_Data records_
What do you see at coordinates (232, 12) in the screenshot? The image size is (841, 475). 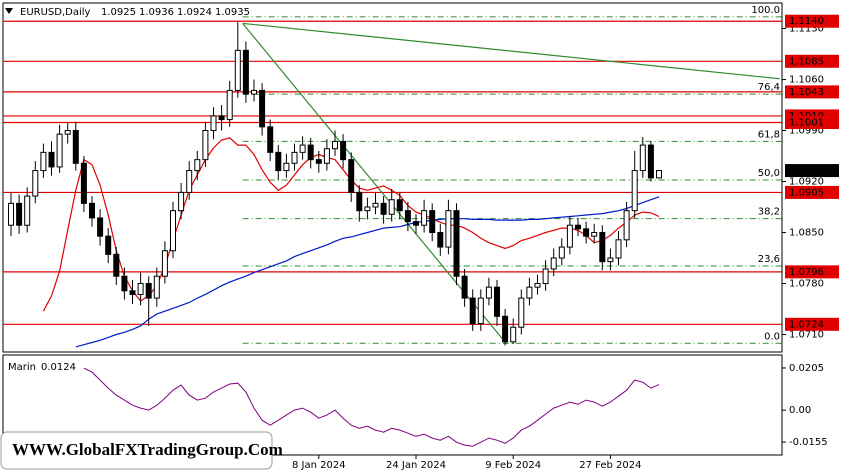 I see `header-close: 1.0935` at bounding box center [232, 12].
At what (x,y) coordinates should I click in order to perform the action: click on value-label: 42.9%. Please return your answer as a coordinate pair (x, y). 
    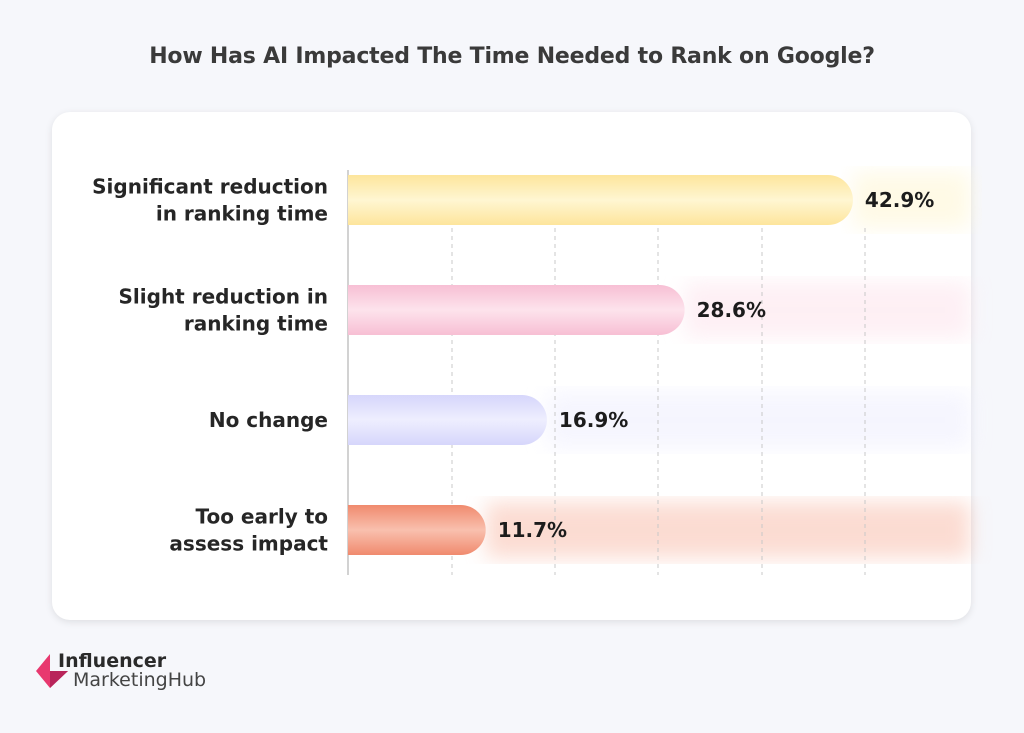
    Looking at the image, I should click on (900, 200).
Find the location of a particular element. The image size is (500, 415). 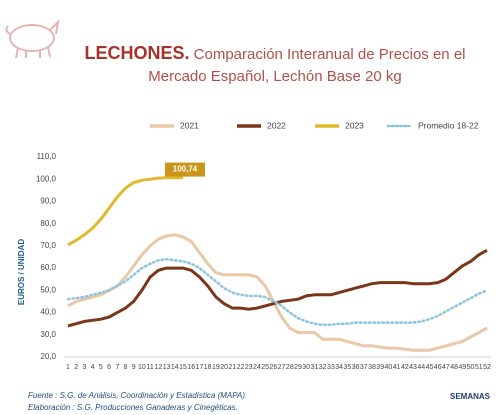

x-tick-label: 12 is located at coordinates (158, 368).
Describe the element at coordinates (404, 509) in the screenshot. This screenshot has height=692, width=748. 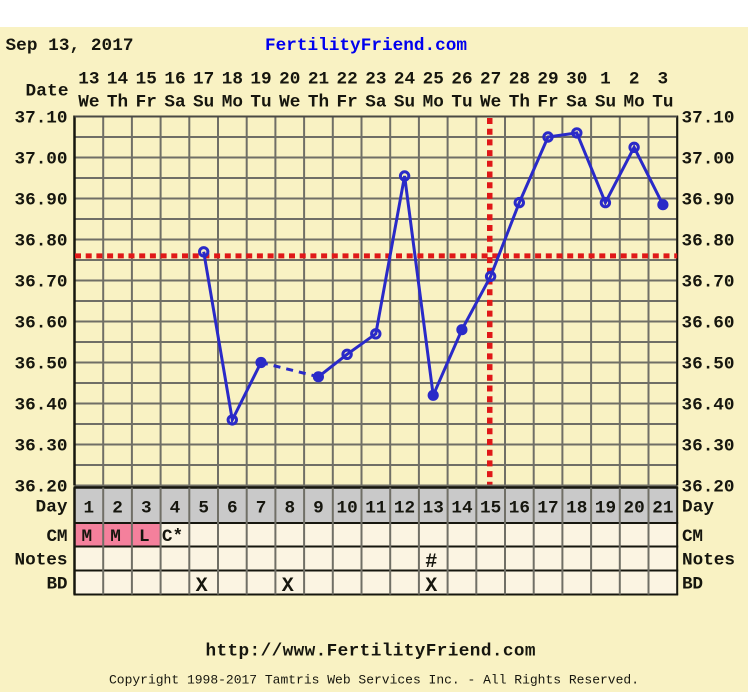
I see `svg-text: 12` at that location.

_PROBLEM_
Reproduce word for word the stretch of lines from the one containing "At what (x,y)" through the one containing "Looking at the". Leave out the pictures.

_EXERCISE ANSWER_
At what (x,y) coordinates should I click in order to perform the action: click on value-label: 42.9%. Please return your answer as a coordinate pair (x, y). 
    Looking at the image, I should click on (900, 200).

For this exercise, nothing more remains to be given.